As was pointed out, the research was done in 2006 (testing in Nov/Dec) but the results are just now being published. Three people working on a study on 214 web sites should not take that long to publish. To wait so long in publishing research on a topic like this, one must question if it is responsible, or more to the point, relevant. In the world of high end custom banking applications, my experience consulting for such companies tells me that many will do periodic audits from third parties and that these sites get continuous improvements and changes every week. One of the web sites I use for personal banking has changed dramatically in the last 12 months, making huge changes to the functionality and presumably architecture, security and design. The results of a 2006 audit of that site are probably most irrelevant.

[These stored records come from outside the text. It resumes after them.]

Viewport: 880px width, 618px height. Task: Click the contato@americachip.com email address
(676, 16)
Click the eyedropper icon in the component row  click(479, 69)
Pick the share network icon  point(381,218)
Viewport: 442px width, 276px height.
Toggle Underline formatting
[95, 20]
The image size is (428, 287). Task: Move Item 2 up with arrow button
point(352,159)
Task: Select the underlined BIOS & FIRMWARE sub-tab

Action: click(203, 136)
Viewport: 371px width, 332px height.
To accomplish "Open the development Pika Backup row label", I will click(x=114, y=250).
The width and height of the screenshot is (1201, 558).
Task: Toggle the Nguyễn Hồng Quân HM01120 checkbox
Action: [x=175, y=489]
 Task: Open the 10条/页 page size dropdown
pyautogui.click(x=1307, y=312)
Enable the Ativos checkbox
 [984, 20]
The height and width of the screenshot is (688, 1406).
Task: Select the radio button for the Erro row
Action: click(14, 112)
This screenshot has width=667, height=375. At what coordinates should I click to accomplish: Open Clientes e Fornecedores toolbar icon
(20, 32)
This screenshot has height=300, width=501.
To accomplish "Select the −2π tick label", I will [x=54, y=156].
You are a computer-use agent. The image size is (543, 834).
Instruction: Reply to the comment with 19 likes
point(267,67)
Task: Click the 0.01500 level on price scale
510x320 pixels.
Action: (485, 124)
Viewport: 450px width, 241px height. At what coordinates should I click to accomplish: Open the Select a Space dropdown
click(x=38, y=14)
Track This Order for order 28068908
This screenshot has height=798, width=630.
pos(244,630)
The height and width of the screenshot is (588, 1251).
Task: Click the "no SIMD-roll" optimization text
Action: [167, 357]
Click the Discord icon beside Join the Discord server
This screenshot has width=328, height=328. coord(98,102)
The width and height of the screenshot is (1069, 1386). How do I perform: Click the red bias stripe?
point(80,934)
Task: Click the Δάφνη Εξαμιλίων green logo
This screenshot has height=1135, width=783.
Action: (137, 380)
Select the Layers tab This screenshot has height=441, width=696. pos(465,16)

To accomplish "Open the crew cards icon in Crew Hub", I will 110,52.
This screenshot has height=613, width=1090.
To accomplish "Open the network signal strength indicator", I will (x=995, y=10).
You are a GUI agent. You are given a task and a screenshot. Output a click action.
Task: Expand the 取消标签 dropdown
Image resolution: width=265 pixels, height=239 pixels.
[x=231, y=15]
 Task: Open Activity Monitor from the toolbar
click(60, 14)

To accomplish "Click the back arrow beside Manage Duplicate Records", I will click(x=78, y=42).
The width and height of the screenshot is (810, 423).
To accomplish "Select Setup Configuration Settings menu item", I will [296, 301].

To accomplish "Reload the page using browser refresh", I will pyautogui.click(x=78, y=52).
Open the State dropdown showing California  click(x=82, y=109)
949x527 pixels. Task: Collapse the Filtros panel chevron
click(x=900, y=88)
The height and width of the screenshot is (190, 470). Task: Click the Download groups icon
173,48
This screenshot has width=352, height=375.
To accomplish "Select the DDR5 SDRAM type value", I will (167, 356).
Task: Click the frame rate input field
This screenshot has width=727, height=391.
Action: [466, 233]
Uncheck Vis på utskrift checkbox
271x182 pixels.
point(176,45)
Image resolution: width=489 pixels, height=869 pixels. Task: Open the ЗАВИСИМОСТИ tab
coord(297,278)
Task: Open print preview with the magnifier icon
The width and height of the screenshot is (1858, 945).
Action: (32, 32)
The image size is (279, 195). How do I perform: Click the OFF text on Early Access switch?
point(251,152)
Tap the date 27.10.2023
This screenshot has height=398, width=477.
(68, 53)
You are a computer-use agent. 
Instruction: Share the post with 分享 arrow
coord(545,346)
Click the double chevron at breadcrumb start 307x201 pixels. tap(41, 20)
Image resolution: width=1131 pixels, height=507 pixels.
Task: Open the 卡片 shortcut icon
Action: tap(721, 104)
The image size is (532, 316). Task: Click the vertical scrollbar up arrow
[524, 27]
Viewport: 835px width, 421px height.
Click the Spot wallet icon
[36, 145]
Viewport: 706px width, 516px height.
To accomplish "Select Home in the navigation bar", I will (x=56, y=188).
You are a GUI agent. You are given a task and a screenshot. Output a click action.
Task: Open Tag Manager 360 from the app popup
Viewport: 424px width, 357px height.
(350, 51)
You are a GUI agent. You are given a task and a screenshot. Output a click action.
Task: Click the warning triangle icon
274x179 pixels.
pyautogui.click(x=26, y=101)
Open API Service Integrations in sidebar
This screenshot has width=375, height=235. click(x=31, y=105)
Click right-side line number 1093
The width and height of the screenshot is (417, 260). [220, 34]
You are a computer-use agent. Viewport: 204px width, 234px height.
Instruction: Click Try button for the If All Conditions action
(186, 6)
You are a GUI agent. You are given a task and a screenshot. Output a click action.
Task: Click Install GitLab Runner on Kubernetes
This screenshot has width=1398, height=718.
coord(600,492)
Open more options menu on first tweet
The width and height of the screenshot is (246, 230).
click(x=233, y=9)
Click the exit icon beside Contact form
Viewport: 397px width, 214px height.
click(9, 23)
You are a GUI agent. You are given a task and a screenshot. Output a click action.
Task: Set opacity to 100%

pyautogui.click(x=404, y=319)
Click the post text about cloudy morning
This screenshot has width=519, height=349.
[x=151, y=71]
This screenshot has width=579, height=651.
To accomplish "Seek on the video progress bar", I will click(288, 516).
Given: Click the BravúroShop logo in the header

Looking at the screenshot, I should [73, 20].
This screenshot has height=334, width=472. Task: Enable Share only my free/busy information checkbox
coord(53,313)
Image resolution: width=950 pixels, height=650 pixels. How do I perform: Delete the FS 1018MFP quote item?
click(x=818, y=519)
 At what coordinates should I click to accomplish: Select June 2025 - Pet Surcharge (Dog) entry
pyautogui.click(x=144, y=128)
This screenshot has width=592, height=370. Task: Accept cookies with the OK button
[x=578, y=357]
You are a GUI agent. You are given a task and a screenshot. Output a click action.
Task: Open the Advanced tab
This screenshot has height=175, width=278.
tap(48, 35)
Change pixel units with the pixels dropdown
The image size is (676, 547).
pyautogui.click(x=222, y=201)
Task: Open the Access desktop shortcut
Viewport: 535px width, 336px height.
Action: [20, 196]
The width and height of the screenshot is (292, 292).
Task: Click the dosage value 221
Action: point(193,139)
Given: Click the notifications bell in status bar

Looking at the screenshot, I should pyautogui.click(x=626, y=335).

As with most research papers, the lack of publish date in the header is annoying. The abstract does not mention the 2006 to 2008 time gap between research and publication either. This time difference is seen almost immediately in the citation of Schechter et al, regarding people “disregarding SSL indicators”. The current releases of several browsers, most notably IE7 and Firefox 3 make pretty big shifts in how the browser handles and warns about SSL indicators. Each browser is considerably more paranoid and will throw a warning over more discrepencies that each would have ignored in previous versions.

On page 1, Prakash et al list the criteria for the categories of “design flaws” they examined. As expected and mentioned in my previous post, the design flaws they examined are not necessarily a vulnerability, and often times do not put customer data at risk or they require additional requisites to be exploitable. To look at one of their design flaws as an example, consider the following:

Presenting secure login options on insecure pages: Some sites present login forms that forward to a secure page but do not come from a secure page. This is problematic because an attacker could modify the insecure page to submit login credentials to an insecure destination.

This summary of a design flaw is problematic in that it makes several assumptions and/or does not fully qualify the attack vector. First, to “modify” an insecure page being served from the bank to the user’s client (browser), the attacker would have to compromise the server (making this attack moot) or conduct a Man-in-The-Middle (MiTM) attack. I assume the latter is meant since the implication is that an attacker could not effectively MiTM attack a page wrapped in encryption (SSL).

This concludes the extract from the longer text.